The Big Bang Theory – The Proton Displacement
Kevin Rigdon (@pralix1138)
“He’s a little broken and he needs me. Guess I need him too.”
Rejection is one of those things in life we all deal with. In real life circumstances it’s not terribly funny. It hurts. In the newest episode of The Big Bang Theory, “The Proton Displacement,” Sheldon is rejected by his childhood hero, Professor Proton (aka Arthur Jeffries). It seems that the good Professor wants Leonard’s help on a paper that he’s writing and bypasses Sheldon altogether. In retaliation, Sheldon attempts to replace Professor Proton with Bill Nye as his go to science hero, and is ultimately rejected again.
It brings up something that is both funny and slightly uncomfortable for the viewer. Sheldon has been told his entire life that he’s annoying. From the time he was a child and some of the more religious people in town started to think he was a witch, to college after the fifth grade, to his professional life. At every turn he has been rejected.

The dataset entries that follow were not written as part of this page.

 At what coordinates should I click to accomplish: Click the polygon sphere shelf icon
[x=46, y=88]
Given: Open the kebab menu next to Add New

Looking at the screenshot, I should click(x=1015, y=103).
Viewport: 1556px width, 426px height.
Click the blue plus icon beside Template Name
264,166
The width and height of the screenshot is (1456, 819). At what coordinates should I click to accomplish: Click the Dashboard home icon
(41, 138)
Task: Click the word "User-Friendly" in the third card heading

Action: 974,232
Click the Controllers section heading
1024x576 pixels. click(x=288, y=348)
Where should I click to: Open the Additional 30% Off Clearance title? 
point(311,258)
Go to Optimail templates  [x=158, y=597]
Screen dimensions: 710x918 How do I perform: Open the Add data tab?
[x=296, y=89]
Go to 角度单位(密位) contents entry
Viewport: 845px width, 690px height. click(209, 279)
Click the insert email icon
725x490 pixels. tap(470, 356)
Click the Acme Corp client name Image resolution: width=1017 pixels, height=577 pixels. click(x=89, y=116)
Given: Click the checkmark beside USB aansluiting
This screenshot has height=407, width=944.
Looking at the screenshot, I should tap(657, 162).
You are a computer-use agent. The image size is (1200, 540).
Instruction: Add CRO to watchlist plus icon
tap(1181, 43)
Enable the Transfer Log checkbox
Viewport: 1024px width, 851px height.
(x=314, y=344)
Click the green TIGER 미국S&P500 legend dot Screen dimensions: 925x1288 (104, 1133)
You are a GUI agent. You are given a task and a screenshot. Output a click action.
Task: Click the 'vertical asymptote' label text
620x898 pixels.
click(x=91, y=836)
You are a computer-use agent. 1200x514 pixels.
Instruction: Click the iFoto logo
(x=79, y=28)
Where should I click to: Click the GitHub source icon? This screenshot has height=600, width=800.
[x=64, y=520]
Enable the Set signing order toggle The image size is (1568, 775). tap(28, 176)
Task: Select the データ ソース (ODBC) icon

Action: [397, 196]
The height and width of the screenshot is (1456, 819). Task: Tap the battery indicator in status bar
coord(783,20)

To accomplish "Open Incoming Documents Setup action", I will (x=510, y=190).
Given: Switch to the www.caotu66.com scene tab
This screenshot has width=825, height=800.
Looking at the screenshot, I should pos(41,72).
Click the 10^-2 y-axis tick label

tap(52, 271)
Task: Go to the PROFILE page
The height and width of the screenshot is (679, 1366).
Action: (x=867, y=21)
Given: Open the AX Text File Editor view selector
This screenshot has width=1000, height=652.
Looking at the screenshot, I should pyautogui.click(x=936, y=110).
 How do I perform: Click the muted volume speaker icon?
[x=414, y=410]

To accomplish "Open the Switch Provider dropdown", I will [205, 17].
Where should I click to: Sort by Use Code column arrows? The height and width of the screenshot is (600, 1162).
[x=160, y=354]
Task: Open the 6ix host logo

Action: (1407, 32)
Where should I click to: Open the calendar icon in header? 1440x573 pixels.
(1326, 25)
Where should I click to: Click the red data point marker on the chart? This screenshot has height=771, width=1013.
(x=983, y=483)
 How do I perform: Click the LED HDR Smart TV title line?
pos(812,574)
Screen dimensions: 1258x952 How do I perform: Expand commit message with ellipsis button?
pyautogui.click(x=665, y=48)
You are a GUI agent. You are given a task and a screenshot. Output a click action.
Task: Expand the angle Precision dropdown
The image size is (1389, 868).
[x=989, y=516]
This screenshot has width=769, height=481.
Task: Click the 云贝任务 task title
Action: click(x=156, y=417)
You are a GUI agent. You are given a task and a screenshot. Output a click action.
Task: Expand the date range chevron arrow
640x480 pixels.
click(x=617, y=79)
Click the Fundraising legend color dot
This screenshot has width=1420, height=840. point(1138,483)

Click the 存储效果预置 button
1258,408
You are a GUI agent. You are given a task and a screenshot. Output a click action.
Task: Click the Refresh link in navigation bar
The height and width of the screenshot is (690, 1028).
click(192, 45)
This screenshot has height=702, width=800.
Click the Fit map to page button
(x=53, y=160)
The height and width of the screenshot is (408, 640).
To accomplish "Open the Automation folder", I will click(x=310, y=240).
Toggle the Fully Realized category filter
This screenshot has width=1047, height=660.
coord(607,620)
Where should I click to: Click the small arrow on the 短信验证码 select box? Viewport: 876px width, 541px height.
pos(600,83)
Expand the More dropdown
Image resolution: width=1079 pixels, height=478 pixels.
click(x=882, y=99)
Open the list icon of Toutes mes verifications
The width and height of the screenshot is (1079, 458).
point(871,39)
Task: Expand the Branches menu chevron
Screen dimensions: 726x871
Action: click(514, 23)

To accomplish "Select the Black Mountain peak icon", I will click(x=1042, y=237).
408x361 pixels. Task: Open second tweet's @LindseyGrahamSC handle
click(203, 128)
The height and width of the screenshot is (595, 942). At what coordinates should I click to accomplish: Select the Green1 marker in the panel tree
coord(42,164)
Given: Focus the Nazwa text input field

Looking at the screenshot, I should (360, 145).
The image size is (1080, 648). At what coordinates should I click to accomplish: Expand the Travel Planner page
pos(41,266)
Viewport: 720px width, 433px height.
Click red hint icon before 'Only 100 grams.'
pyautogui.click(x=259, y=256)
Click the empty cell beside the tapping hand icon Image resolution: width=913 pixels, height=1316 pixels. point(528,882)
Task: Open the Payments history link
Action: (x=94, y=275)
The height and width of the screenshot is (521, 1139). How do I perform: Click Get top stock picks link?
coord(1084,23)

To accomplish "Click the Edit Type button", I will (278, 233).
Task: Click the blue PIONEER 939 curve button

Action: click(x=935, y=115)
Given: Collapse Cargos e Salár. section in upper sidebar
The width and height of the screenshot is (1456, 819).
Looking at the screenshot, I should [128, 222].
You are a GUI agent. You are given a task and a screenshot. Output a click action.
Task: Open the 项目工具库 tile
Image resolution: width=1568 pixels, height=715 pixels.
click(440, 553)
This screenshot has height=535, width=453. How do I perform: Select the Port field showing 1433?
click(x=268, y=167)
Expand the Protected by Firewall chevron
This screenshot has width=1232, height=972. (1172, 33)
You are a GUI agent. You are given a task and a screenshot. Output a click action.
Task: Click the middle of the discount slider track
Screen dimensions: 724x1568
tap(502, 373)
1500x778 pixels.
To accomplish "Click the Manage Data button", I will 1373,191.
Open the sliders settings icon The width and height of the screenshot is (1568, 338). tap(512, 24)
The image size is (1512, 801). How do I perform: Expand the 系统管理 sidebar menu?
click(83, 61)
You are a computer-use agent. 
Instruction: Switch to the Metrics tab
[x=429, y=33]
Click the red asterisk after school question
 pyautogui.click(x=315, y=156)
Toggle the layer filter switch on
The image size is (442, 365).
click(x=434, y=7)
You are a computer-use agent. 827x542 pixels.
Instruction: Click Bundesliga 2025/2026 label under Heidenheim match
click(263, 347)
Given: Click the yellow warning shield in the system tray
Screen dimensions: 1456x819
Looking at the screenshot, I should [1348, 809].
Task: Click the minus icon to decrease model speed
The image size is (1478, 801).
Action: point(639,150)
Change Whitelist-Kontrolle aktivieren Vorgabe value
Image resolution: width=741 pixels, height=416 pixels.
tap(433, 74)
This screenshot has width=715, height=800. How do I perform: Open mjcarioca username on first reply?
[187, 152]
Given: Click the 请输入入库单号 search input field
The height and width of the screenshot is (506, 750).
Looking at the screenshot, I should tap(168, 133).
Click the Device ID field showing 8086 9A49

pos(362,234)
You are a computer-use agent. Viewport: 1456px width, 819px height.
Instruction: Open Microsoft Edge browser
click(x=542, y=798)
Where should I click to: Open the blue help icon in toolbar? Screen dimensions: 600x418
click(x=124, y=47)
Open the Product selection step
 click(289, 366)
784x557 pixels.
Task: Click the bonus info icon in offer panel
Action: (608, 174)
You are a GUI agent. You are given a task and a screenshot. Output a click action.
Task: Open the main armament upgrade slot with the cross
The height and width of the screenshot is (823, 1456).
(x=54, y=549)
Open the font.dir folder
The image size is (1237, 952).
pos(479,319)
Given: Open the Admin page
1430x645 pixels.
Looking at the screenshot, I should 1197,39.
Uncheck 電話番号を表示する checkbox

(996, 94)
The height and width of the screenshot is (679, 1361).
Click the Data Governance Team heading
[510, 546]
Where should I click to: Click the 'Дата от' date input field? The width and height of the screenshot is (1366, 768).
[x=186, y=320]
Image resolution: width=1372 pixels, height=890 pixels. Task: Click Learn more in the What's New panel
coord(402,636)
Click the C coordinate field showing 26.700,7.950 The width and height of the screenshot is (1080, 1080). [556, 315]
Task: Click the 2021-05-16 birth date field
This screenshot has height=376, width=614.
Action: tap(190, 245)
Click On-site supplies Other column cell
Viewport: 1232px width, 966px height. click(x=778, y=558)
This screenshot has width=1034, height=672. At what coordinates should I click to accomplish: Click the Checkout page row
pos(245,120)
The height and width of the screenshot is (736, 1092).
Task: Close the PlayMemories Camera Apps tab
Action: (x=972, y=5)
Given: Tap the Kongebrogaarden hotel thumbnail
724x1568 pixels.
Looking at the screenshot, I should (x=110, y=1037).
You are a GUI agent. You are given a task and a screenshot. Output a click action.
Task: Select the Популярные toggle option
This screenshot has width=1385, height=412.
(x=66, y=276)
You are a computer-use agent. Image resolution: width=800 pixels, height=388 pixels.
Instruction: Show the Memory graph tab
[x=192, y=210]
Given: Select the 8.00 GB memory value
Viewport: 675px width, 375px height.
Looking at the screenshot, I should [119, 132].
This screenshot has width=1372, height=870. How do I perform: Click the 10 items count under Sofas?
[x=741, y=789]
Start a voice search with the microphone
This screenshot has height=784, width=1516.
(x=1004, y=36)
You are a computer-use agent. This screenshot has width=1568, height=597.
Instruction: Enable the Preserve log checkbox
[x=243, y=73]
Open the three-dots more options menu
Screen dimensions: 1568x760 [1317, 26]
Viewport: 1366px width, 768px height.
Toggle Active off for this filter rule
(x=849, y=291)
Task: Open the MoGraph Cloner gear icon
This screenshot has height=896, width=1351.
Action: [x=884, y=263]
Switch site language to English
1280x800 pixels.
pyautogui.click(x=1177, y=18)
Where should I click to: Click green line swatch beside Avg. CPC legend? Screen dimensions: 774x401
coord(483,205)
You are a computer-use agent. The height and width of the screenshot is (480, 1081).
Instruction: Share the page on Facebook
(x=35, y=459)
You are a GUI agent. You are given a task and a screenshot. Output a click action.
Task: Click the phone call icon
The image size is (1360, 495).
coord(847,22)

I think many of us know people like Sheldon, you know, “one of God’s special little people.” Many times, too, we stay away from them because we don’t recognize something that Leonard has. Sheldon is broken and he needs Leonard. But this is only half the equation. Leonard recognizes his own brokenness and that he, Leonard, needs Sheldon as well. Of course this is conveyed through comedy, which makes hard lessons easier to go down–a spoonful of sugar and all that. There is something significant in Leonard’s response to Professor Proton’s question about how Leonard can put up with Sheldon and why they’re friends. Because of Leonard, Sheldon Cooper is no longer an outcast. Raj and Howard liked Leonard and so put up with Sheldon until they too developed a love for him. Penny liked Leonard (before the actual liking) and hung out with the guys and developed a love for Sheldon.
Then along came Bernadette. Then came Amy who loves Sheldon deeply. The point is simply that they’re all broken. They all need each other. They all fit together so that none of them is alone. This cadre of misfits has morphed not only into an identifiable social group, but a real community. There is support. There is compassion. There is forgiveness. There is love.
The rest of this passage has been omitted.